The Australian Cricket Team is Behaving Like ISIS

Before I launch into a scathing criticism of the Australian cricket team, I must disclose that I have not seen one ball bowled in the current Pakistan series.

However, from what I can deduce, we are now limping to our first series defeat in 20 years versus a country that is:

  • a) Playing a ‘home series’ in a different country due to an ongoing unpredictable security situation
  • b) Still reeling from various scandals, including a spot-fixing controversy that saw a handful of their best players sent to jail
  • c) PLAYING A HOME SERIES IN A DIFFERENT COUNTRY DUE TO AN ONGOING UNPREDICTABLE SECURITY SITUATION!

Given the current geopolitical climate, the Australians went to the Middle East to do battle with the Pakistan they thought they knew: a team of hot-headed extremists.

In reality, this could not be further from the truth.

They're actually really good
They’re actually really good

Despite the Middle East being seen as a scary place rife with extremism, the Pakistan team – led by in-form batsman Younis Khan – has surprised the Australians by compiling calm, measured knocks backed up by sustained pressure in the field, all delivered with a winning smile.

The Australians came prepared for extremist activity, but ultimately we are the ones displaying such reckless intent. Our batsmen are nothing more than suicide bombers, throwing their wickets away with reckless, ill-advised shots. Looking for quick runs in order to steal a headline; to win a few hearts and minds, but nothing else.

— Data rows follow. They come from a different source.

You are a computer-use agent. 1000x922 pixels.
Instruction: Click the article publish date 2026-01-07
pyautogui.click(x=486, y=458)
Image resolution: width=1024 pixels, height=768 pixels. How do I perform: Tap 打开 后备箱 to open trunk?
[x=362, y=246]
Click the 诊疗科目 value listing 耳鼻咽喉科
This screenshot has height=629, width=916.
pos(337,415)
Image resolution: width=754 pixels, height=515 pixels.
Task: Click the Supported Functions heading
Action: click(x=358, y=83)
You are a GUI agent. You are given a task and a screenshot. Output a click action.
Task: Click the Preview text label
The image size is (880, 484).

We are led to believe that our bowlers are toiling hard, but with little success. But there’s just no strategy in place; no dedication, or commitment, to the cause.

They have been met by an enemy who is resilient and has a long-term game plan. Pakistan has adopted an attrition warfare strategy: breaking down the opposition “to the point of collapse through continuous loss of personnel and materials.”

In response, Australia has adopted a blitzkrieg response, just as the Germans did in WWII. This strategy has proved flawed. Using concentrated force and speed to break through enemy lines has proved a fruitless tactic against a cohesive, united unit in the form of Pakistan.

We don't need tanks for this
We don’t need tanks for this

 

For too long, Australia has relied on Mitchell Johnson’s firebombs to fight against the opposing forces of Islamic extremism test-quality batsmen. But Pakistan are a much greater enemy than were given credit. A quick-fire 37 off 28 by Glenn Maxwell (batting at 3) is no way to win a war.

Australia has been found severely lacking. We underestimated our opposition, quite possibly due to recent negative media coverage on embattled nation states such as Iraq, Syria, Pakistan, Afghanistan, etc.

Australia came to the Middle East expecting unpredictable guerrilla violence, but instead were greeted with an army marked by unified leadership, democratic centralism, unity, loyalty and – above all else – discipline.*

We came looking to degrade and destroy our enemy, but maybe we should just work on batting for a whole session and bowling dot balls in order to build pressure.

By Dave Edwards

* Just to be clear, I’m talking about cricket here.